Angela Bassett, Joan Allen, Connie Britton, Jesse Plemons, and Lizzy Caplan co-star in a series about politicians trying to find answers after a deadly cyberattack.
During a break in the second half of Netflix’s six-part political thriller Zero Day (and there are more breaks than there should be), I began to contemplate how much more efficiently the show’s central crisis could be resolved with the help of Owen Hendricks, the protagonist of Netflix’s The Recruit, or Peter Sutherland, the protagonist of Netflix’s The Night Agent.
Creators: Eric Newman, Noah Oppenheim, Michael Schmidt
Stars: Robert De Niro, Jesse Plemons, Lizzy Caplan
The last few Netflix political thrillers have largely become fungible due to the streaming platform’s compact release schedule. The Diplomat is the best of this bunch, so I’ll leave it out of the conversation. The Recruit is a silly show, but it dives into its absurdities with a reckless, fast-paced abandon that I appreciate. The Night Agent takes itself much more seriously, but creator Shawn Ryan has a tremendous in-house editing mechanism that keeps the show lean and dynamic.
The sad truth is that while Owen Hendricks and Peter Sutherland would probably significantly improve Zero Day, neither character would fit into the show's dreary world, which wastes an undeniably spectacular cast on a fundamentally silly and unrealistic story that desperately wants to be taken as serious and realistic. The truth is that the cast is too good to make Zero Day unwatchable, but its self-congratulatory conviction that it's way smarter than it actually is makes it hard to accept on anything beyond a speculative "What are all these people doing here?" level.

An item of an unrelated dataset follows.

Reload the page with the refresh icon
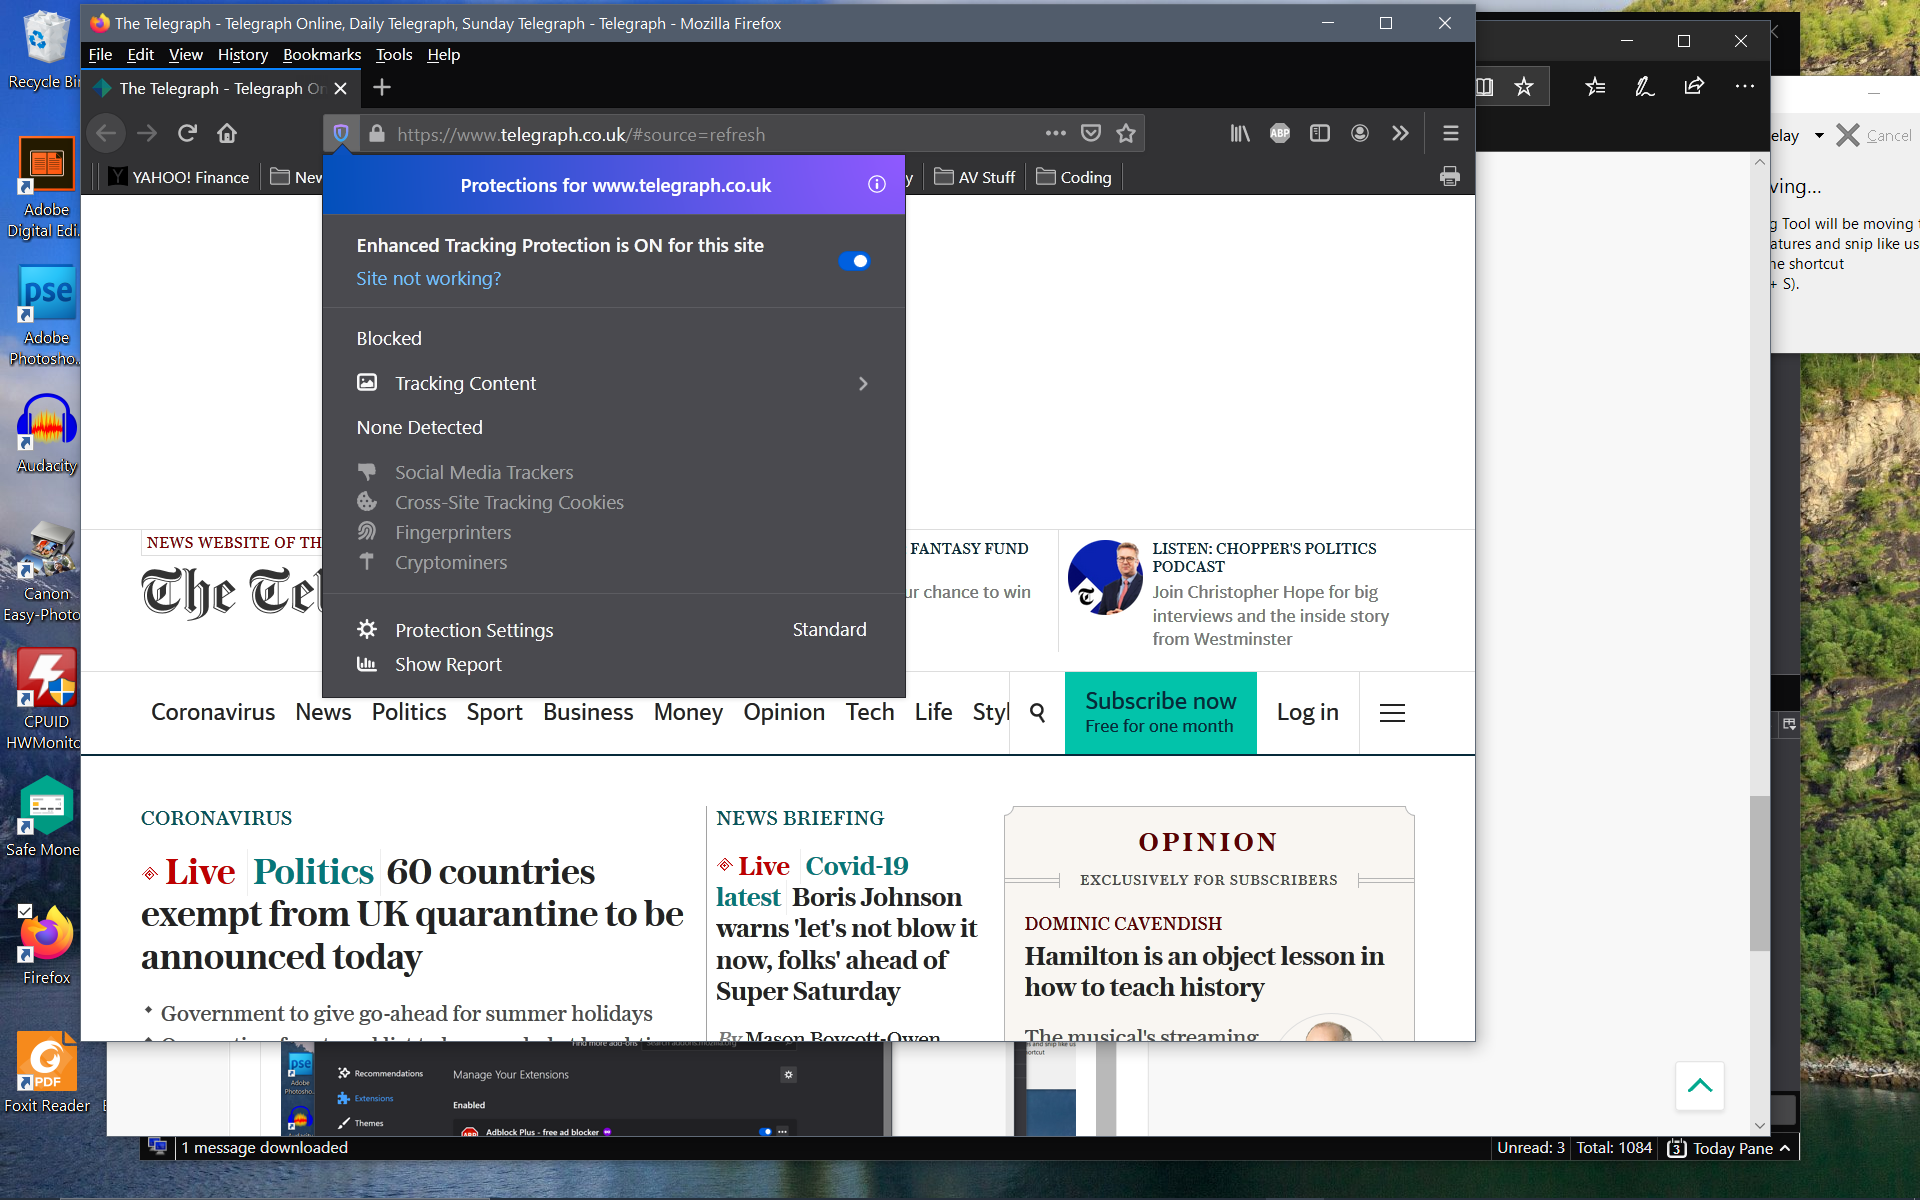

Robert De Niro plays George Mullen, independent former President of the United States. Mullen is famous for being the last president able to come to terms with the other party (it's unclear which of those two parties that is on a show that makes no reference to "Democrats" or "Republicans") and for deciding not to run for reelection under somewhat mysterious circumstances.
Mullen has a boring post-presidential routine: He wakes up, takes his Lipitor, goes for a swim, goes for a run, reads the President’s Daily Brief, and goes to his office and struggles to write his memoirs. His wife Sheila (Joan Allen), an aspiring judge, is around from time to time. His estranged daughter Alexandra (Lizzy Caplan), a congresswoman whose superficial resemblance to a real-life New York City politician with almost the same name is not in the least coincidental, is never around.
Then one afternoon, the power goes out. Everywhere. Planes crash. Security systems shut down. Anarchy breaks loose across the United States. For one minute. Everyone in the country gets an alert that says, “THIS WILL HAPPEN AGAIN.”
The cyberattack, dubbed “Day Zero,” kills thousands and frightens millions, prompting nonpartisan Chairwoman Evelyn Mitchell (Angela Bassett) to work with the Speaker of the House (Richard Dreyer, played by Matthew Modine) to form a nonpartisan investigative commission to make sure THIS DOESN’T HAPPEN AGAIN.
The only person America would trust enough to lead the commission is Mullen, though he appears unable to distinguish between “malware” and “MalcWear,” a new clothing line Malcolm Gladwell has been developing for 9,999 hours. Mullen is given nearly unlimited power to conduct his investigation, throwing the Constitution out the window.
What Mitchell doesn’t know—what no one knows—is that Mullen seems to have some disagreements with reality, experiencing memory lapses and auditory hallucinations as if he’s constantly hearing “Who Killed Bambi?” of the Sex Pistols for reasons the series only half-explains.
Caught up in the ensuing chaos are Mullen’s longtime assistant/fixer/something Roger (Jesse Plemons), his former chief of staff Valerie (Connie Britton), the head of the CIA (Bill Camp), a Tucker Carlson-esque expert (Dan Stevens), a shady Jeffrey Epstein-esque billionaire (Clark Gregg), and more.
The cyberattack turns out to be — SPOILER! — a conspiracy, and I’m not going to tell you how deep the conspiracy goes. But let’s just say it’s not “the bottom line.”
Created by Eric Newman, Noah Oppenheim, and Michael Schmidt, Zero Day aggressively wants to have it both ways when it comes to getting close to reality. Sure, virtually every character has a very obvious real-world counterpart and the series is eager to pat you on the head every time you're able to recognize who someone or something is supposed to represent, but the observations never go beyond superficial references to "Russia" or "The Patriot Act." If you take a step or two back and look at the characters, you'll find that they're actually quite the opposite of the characters.